Structures¶
The main tool a C programmer has for creating new data types is the
declaration of structures, using the struct
keyword. Here,
for example, is a type representing a point in a Cartesian plane.
struct point {
double x;
double y;
};
After this declaration, struct point
is a type, and you can
declare variables of this type which in turn have members named x
and y
, accessed through the .
‘dot’ member-access operator.
struct point p;
p.x = 1.2;
p.y = 3.4;
printf("(%f, %f)\n", p.x, p.y);
A structure can be initialized using a list of values in curly brackets, corresponding to the initial values of each member in the order they are appear in the structure’s declaration.

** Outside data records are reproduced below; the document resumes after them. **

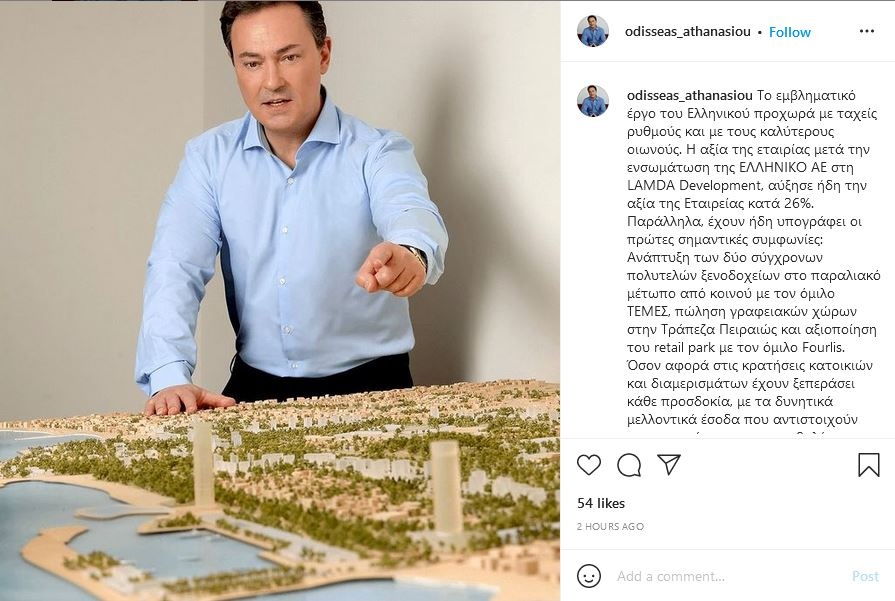Click the city model at the photo's bottom

pos(280,497)
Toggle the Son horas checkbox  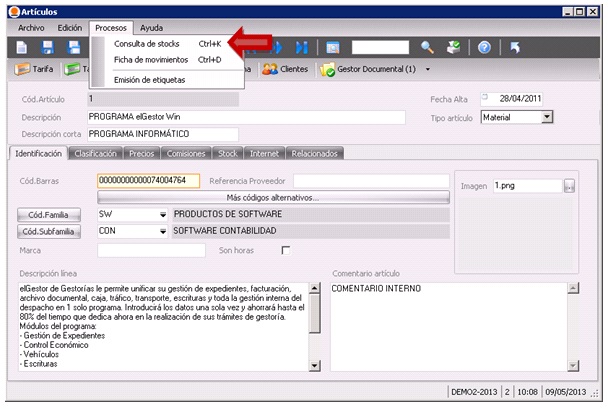coord(286,250)
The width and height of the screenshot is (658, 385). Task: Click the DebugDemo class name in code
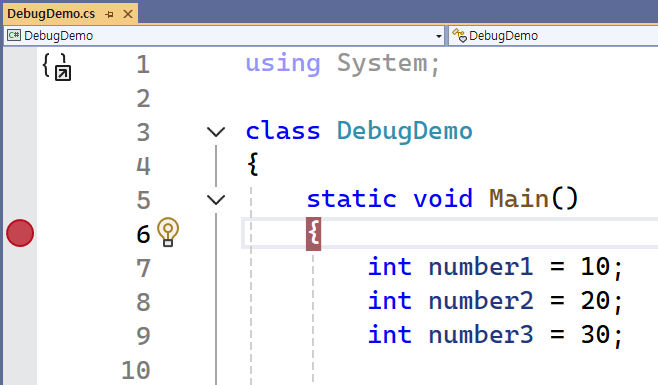pyautogui.click(x=405, y=131)
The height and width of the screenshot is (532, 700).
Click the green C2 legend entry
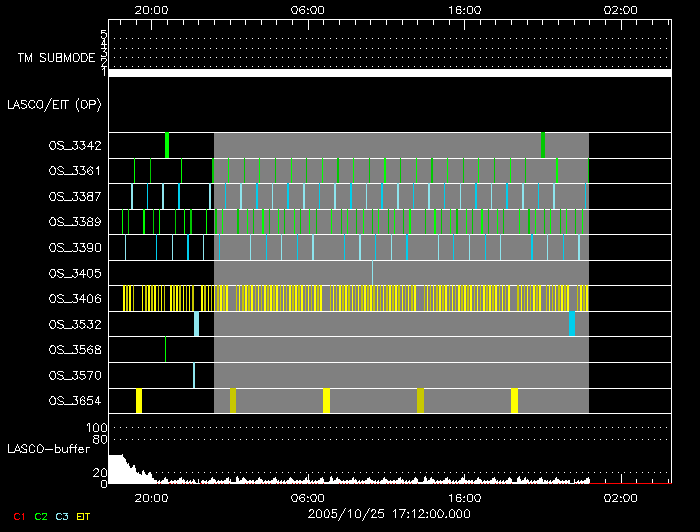(41, 516)
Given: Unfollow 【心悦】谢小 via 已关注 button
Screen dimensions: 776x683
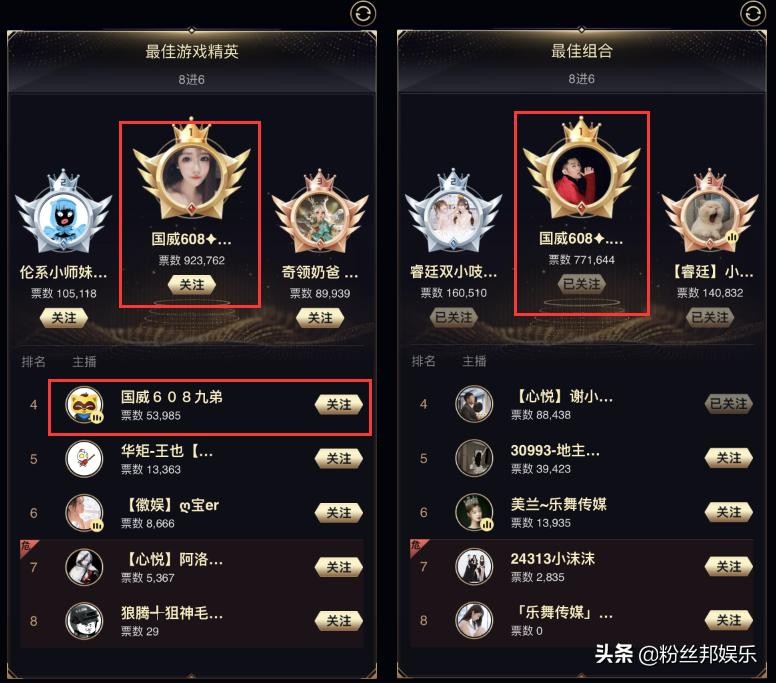Looking at the screenshot, I should point(728,404).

struct point p = {1.2, 3.4};
printf("(%f, %f)\n", p.x, p.y); /* prints (1.2, 3.4) */
For clarity, it is possible to list the initial values in any order with each given a ‘member designator’, as in the following.
struct point p = {.x = 1.2, .y = 3.4};
The members of a structure can be of any scalar or aggregate type, including arrays, pointers, and other structures. Unlike arrays, which are homogeneous, a structure is heterogeneous, meaning the members are not necessarily all of one type.
struct circle {
struct point center;
double radius;
};
struct color {
uint8_t red;
uint8_t green;
uint8_t blue;
};
struct node {
struct node *next; /* must be a pointer */
int value;
};
struct person {
char *name;
time_t age;
};
struct grade {
int scores[8];
double average;
};
/* from <time.h> */
struct timespec {
time_t tv_sec; /* seconds */
long tv_nsec; /* nanoseconds */
};
If a structure contains a structure member, they can be initialized from already-existing values of that type or nested initializers. Nested members are accessed using repeated member access operators.
struct circle c;
c.center.x = 1.2;
c.center.y = 3.4;
c.radius = 1.0;
struct point p = {1.2, 3.4};
struct circle c1 = {p, 1.0};
struct circle c2 = {{1.2, 3.4}, 1.0};
More about declaring struct variables¶
The full version of a structure declaration allows the programmer to optionally declare objects of that time at the same time.
struct point {
double x;
double y;
} p;
This both declares the type struct point
and also an object,
p
, of that type. Both the tag and the object declaration(s)
are optional, so you can declare a structured variable while leaving
the type anonymous (hence not conveniently reusable).
struct { double x; double y; } p;
(This is why the declaration always ends with a semicolon, while the curly brackets that end function declarations or bracketed blocks do not have semicolons after them. Even if you don’t include any variable names after the curly bracket, the syntax is treated just like any other line declaring variables.)
It is allowed to leave off both parts, as in struct { double x;
double y; };
, but of course since that neither makes a type that can
be used later nor a variable of that type, it is of only very limited use.
Stylistically, I prefer to declare the type separately from then declaring any variables I will want of that type, but you will see both styles.
Tags vs typenames¶
A structure type’s identifier, e.g. point
in struct point
,
is called a ‘tag’. Structure tags are in their own namespace, that is,
they do not conflict with identifiers for variables, so even in a program
with struct foo
there is no problem with declaring a variable
or function named foo
. To form a typename, it is necessary to
spell out struct foo
in full.
It is common to use typedef
to abbreviate structure types. A
typedef, syntactically, looks like a variable declaration preceded by
the keyword typedef
, as in the following.
typedef unsigned long size_t;
typedef struct point point;
The identifier being declared, rather than naming an object of the
given type, instead becomes an alias for that type. So the first type
definition above allows size_t
to be used interchangeably with
unsigned long
(as might appear in stdint.h
on some
architectures). The second introduces point
as a type that can
be used interchangeably with struct point
.
It is common practice, though by no means required, for types introduced
in this way to have a _t
suffix, read as ‘type’, as in
size_t
‘size type’. This prevents conflicts with variable
names, and allows e.g. size_t size;
. It is equally common for
abbreviated structure names to be the same as the structure’s tag, or even
for the structure not to have a tag and only be named through the typedef.
In C++, structure tags can implicitly be used as type names in
declarations under somewhat complicated rules. So, after declaring
struct node
in C++, it is possible to declare a variable as
node n;
without an explicit typedef node node;
.
Memory representation of structures¶
To learn quite a lot about how structures are laid out in memory, read The Lost Art of Structure Packing by Eric S Raymond; the key notions to take away are alignment and padding. Even thought the language standard doesn’t promise much, knowing about these essentially universal implementation details should enable you to reason about the layout of structures in order to make them smaller or correspond correctly to the layout of information in a file format or network protocol.